= Beginning of Section =

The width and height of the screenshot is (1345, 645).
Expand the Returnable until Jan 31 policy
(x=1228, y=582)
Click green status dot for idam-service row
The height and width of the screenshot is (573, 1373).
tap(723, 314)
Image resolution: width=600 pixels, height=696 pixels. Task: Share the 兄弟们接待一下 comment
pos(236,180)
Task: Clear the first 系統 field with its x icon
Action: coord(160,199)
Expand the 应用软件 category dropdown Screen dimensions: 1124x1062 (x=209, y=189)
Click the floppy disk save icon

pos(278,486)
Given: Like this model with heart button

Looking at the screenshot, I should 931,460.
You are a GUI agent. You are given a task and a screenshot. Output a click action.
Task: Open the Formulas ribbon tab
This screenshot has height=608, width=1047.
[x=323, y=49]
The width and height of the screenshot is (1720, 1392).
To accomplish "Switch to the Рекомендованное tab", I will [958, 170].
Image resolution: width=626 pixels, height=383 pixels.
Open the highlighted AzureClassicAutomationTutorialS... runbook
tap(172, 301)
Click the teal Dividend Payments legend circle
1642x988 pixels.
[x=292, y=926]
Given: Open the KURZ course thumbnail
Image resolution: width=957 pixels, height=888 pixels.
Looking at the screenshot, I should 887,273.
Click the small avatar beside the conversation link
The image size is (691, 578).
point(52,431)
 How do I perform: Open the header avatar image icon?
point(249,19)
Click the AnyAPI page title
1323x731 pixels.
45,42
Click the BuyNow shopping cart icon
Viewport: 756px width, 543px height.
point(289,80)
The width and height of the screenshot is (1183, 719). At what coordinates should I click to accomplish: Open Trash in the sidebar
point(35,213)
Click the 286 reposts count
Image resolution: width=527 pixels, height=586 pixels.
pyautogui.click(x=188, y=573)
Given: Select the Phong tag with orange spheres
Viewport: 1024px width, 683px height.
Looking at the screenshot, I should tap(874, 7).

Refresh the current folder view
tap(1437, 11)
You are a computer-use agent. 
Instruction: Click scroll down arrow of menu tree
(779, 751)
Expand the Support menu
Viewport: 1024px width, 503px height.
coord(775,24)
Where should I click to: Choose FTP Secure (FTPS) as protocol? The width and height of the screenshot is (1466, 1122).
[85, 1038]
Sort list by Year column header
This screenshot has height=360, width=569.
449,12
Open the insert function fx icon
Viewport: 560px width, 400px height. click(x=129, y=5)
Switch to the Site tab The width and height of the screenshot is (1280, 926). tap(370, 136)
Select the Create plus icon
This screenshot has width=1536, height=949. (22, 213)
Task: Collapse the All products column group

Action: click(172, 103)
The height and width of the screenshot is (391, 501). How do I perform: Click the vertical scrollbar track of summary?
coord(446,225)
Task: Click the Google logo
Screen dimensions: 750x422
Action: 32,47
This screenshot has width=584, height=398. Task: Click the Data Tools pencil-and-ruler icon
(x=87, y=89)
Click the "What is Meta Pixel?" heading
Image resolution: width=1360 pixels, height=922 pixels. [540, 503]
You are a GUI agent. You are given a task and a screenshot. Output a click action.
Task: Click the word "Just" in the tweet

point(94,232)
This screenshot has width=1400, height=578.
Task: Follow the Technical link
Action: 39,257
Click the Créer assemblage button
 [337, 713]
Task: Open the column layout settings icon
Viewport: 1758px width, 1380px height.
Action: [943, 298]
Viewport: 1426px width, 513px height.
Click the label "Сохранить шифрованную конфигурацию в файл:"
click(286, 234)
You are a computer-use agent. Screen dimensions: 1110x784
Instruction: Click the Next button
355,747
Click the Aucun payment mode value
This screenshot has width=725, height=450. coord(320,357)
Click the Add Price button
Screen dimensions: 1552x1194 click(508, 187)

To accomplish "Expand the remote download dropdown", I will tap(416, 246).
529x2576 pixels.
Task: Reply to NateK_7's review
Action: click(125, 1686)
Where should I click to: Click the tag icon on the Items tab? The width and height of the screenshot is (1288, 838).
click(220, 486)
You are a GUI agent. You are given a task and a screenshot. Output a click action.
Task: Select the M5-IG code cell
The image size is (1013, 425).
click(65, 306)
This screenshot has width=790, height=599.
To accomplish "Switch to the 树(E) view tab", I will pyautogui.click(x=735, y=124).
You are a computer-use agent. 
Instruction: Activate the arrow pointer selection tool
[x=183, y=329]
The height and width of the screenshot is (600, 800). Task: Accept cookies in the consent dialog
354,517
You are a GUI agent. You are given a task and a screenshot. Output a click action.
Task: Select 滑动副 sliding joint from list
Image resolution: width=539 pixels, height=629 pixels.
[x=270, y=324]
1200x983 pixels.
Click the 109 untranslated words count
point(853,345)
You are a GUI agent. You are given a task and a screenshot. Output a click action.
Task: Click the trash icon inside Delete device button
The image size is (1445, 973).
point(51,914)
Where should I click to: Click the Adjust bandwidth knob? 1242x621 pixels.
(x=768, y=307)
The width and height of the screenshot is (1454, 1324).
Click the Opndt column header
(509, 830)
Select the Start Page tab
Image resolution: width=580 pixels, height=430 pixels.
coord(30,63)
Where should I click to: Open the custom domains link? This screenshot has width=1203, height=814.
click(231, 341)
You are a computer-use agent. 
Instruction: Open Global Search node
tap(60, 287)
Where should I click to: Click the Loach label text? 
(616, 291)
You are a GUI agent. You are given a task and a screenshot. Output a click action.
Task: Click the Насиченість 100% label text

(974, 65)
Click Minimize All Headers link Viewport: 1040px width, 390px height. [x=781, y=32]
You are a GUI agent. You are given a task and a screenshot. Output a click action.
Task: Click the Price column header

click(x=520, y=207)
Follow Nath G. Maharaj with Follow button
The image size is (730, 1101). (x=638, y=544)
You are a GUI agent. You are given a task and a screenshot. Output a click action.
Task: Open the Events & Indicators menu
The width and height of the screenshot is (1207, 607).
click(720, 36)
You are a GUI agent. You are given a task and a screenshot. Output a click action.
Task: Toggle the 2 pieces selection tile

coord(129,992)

= End of Section =

What the task asks:
Reproduce the full block of data exactly, omitting nothing.

Expected output:
The width and height of the screenshot is (1345, 645).
Expand the Returnable until Jan 31 policy
(x=1228, y=582)
Click green status dot for idam-service row
The height and width of the screenshot is (573, 1373).
tap(723, 314)
Image resolution: width=600 pixels, height=696 pixels. Task: Share the 兄弟们接待一下 comment
pos(236,180)
Task: Clear the first 系統 field with its x icon
Action: coord(160,199)
Expand the 应用软件 category dropdown Screen dimensions: 1124x1062 (x=209, y=189)
Click the floppy disk save icon

pos(278,486)
Given: Like this model with heart button

Looking at the screenshot, I should 931,460.
You are a GUI agent. You are given a task and a screenshot. Output a click action.
Task: Open the Formulas ribbon tab
This screenshot has height=608, width=1047.
[x=323, y=49]
The width and height of the screenshot is (1720, 1392).
To accomplish "Switch to the Рекомендованное tab", I will [958, 170].
Image resolution: width=626 pixels, height=383 pixels.
Open the highlighted AzureClassicAutomationTutorialS... runbook
tap(172, 301)
Click the teal Dividend Payments legend circle
1642x988 pixels.
[x=292, y=926]
Given: Open the KURZ course thumbnail
Image resolution: width=957 pixels, height=888 pixels.
Looking at the screenshot, I should 887,273.
Click the small avatar beside the conversation link
The image size is (691, 578).
point(52,431)
 How do I perform: Open the header avatar image icon?
point(249,19)
Click the AnyAPI page title
1323x731 pixels.
45,42
Click the BuyNow shopping cart icon
Viewport: 756px width, 543px height.
point(289,80)
The width and height of the screenshot is (1183, 719). At what coordinates should I click to accomplish: Open Trash in the sidebar
point(35,213)
Click the 286 reposts count
Image resolution: width=527 pixels, height=586 pixels.
pyautogui.click(x=188, y=573)
Given: Select the Phong tag with orange spheres
Viewport: 1024px width, 683px height.
Looking at the screenshot, I should tap(874, 7).

Refresh the current folder view
tap(1437, 11)
You are a computer-use agent. 
Instruction: Click scroll down arrow of menu tree
(779, 751)
Expand the Support menu
Viewport: 1024px width, 503px height.
coord(775,24)
Where should I click to: Choose FTP Secure (FTPS) as protocol? The width and height of the screenshot is (1466, 1122).
[85, 1038]
Sort list by Year column header
This screenshot has height=360, width=569.
449,12
Open the insert function fx icon
Viewport: 560px width, 400px height. click(x=129, y=5)
Switch to the Site tab The width and height of the screenshot is (1280, 926). tap(370, 136)
Select the Create plus icon
This screenshot has width=1536, height=949. (22, 213)
Task: Collapse the All products column group

Action: click(172, 103)
The height and width of the screenshot is (391, 501). How do I perform: Click the vertical scrollbar track of summary?
coord(446,225)
Task: Click the Google logo
Screen dimensions: 750x422
Action: 32,47
This screenshot has width=584, height=398. Task: Click the Data Tools pencil-and-ruler icon
(x=87, y=89)
Click the "What is Meta Pixel?" heading
Image resolution: width=1360 pixels, height=922 pixels. [540, 503]
You are a GUI agent. You are given a task and a screenshot. Output a click action.
Task: Click the word "Just" in the tweet

point(94,232)
This screenshot has width=1400, height=578.
Task: Follow the Technical link
Action: 39,257
Click the Créer assemblage button
 [337, 713]
Task: Open the column layout settings icon
Viewport: 1758px width, 1380px height.
Action: [943, 298]
Viewport: 1426px width, 513px height.
Click the label "Сохранить шифрованную конфигурацию в файл:"
click(286, 234)
You are a computer-use agent. Screen dimensions: 1110x784
Instruction: Click the Next button
355,747
Click the Aucun payment mode value
This screenshot has width=725, height=450. coord(320,357)
Click the Add Price button
Screen dimensions: 1552x1194 click(508, 187)

To accomplish "Expand the remote download dropdown", I will tap(416, 246).
529x2576 pixels.
Task: Reply to NateK_7's review
Action: click(125, 1686)
Where should I click to: Click the tag icon on the Items tab? The width and height of the screenshot is (1288, 838).
click(220, 486)
You are a GUI agent. You are given a task and a screenshot. Output a click action.
Task: Select the M5-IG code cell
The image size is (1013, 425).
click(65, 306)
This screenshot has width=790, height=599.
To accomplish "Switch to the 树(E) view tab", I will pyautogui.click(x=735, y=124).
You are a computer-use agent. 
Instruction: Activate the arrow pointer selection tool
[x=183, y=329]
The height and width of the screenshot is (600, 800). Task: Accept cookies in the consent dialog
354,517
You are a GUI agent. You are given a task and a screenshot. Output a click action.
Task: Select 滑动副 sliding joint from list
Image resolution: width=539 pixels, height=629 pixels.
[x=270, y=324]
1200x983 pixels.
Click the 109 untranslated words count
point(853,345)
You are a GUI agent. You are given a task and a screenshot. Output a click action.
Task: Click the trash icon inside Delete device button
The image size is (1445, 973).
point(51,914)
Where should I click to: Click the Adjust bandwidth knob? 1242x621 pixels.
(x=768, y=307)
The width and height of the screenshot is (1454, 1324).
Click the Opndt column header
(509, 830)
Select the Start Page tab
Image resolution: width=580 pixels, height=430 pixels.
coord(30,63)
Where should I click to: Open the custom domains link? This screenshot has width=1203, height=814.
click(231, 341)
You are a computer-use agent. 
Instruction: Open Global Search node
tap(60, 287)
Where should I click to: Click the Loach label text? 
(616, 291)
You are a GUI agent. You are given a task and a screenshot. Output a click action.
Task: Click the Насиченість 100% label text

(974, 65)
Click Minimize All Headers link Viewport: 1040px width, 390px height. [x=781, y=32]
You are a GUI agent. You are given a task and a screenshot. Output a click action.
Task: Click the Price column header

click(x=520, y=207)
Follow Nath G. Maharaj with Follow button
The image size is (730, 1101). (x=638, y=544)
You are a GUI agent. You are given a task and a screenshot. Output a click action.
Task: Open the Events & Indicators menu
The width and height of the screenshot is (1207, 607).
click(720, 36)
You are a GUI agent. You are given a task and a screenshot. Output a click action.
Task: Toggle the 2 pieces selection tile

coord(129,992)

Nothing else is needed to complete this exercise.